(Beginning of Dataset content)
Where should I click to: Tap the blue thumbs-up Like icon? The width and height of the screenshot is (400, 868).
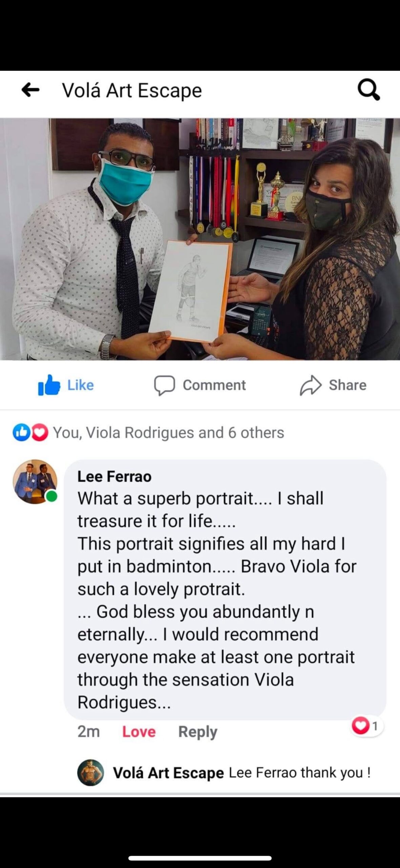point(49,385)
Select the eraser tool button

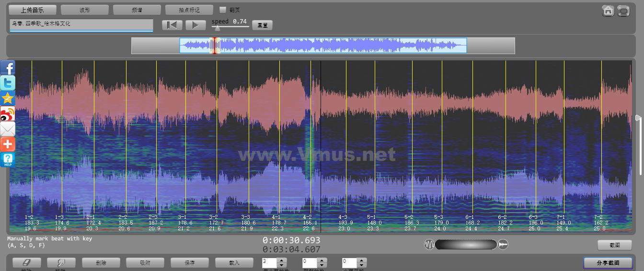tap(26, 263)
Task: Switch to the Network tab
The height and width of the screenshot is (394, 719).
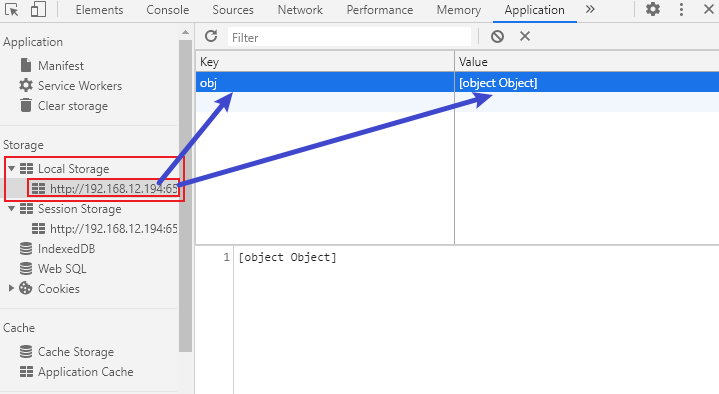Action: coord(300,10)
(End of Dataset content)
> Task brief:
Quote the material exactly. Pictures stay out.

> Exercise output:
Where should I click to: Tap the blue thumbs-up Like icon? The width and height of the screenshot is (400, 868).
point(49,385)
Select the eraser tool button

tap(26, 263)
Task: Switch to the Network tab
The height and width of the screenshot is (394, 719).
Action: coord(300,10)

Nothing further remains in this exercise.